Planning for NGS projects
- This episode depends on learners discussing exercises with one another. Be sure to give plenty of time for this discussion.
Examining Data on the NCBI SRA Database
- Learners should not actually download the ENA files in the “Downloading a few sequencing files: EMBL-EBI” section.
Concluding points
- Now your data is organized so that a computer can read and understand it. This lets you use the full power of the computer for your analyses as we’ll see in the rest of the workshop.
Technical tips and tricks
Provide information on setting up your environment for learners to view your live coding (increasing text size, changing text color, etc), as well as general recommendations for working with coding tools to best suit the learning environment.
Common problems
Excel looks and acts different on different operating systems
The main challenge with this lesson is that Excel looks very different and how you do things is even different between Mac and PC, and between different versions of Excel.

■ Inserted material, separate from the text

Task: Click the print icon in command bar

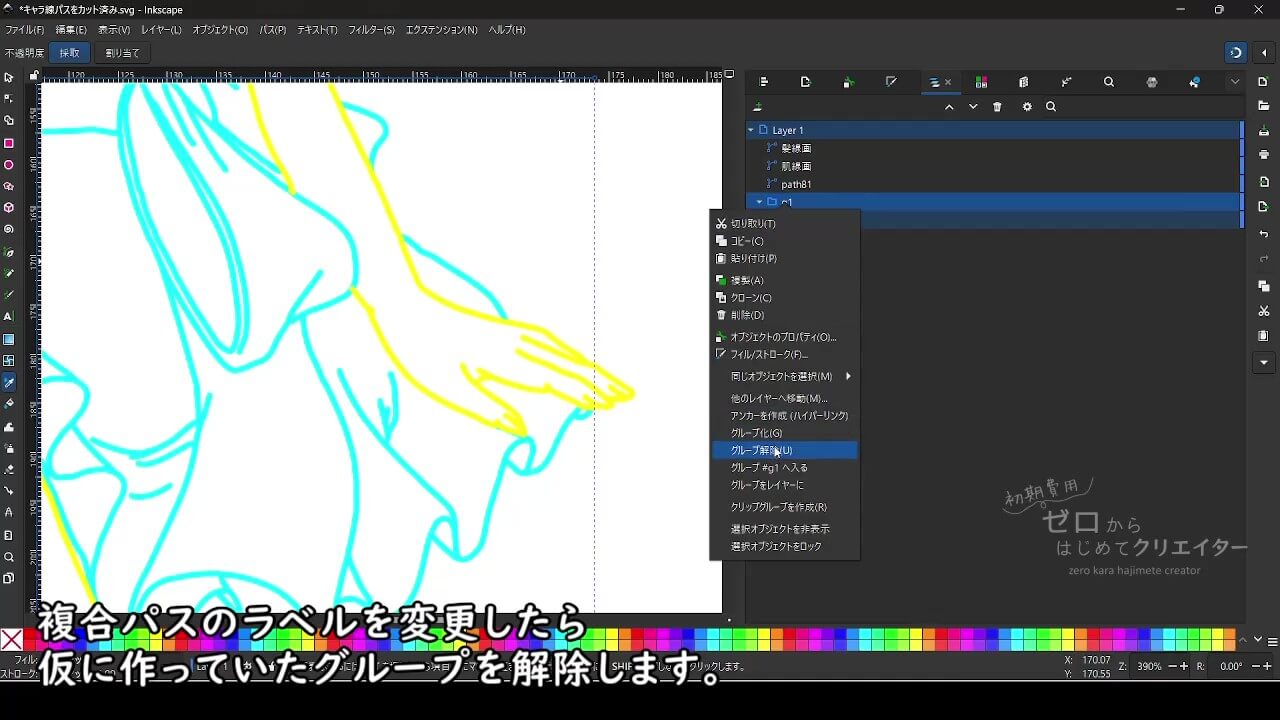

So, the presenter’s environment will only be the same as some of the learners.
We need better notes and screenshots of how things work on both Mac and PC. But we likely won’t be able to cover all the different versions of Excel.
If you have a helper who has more experience with the other OS than you, it would be good to prepare them to help with this lesson and tell people how to do things in the other OS.
People are not interactive or responsive on the exercises
This lesson depends on people working on the exercise and responding with things that are fixed. If your audience is reluctant to participate, start out with some things on your own, or ask a helper for their answers. This generally gets even a reluctant audience started.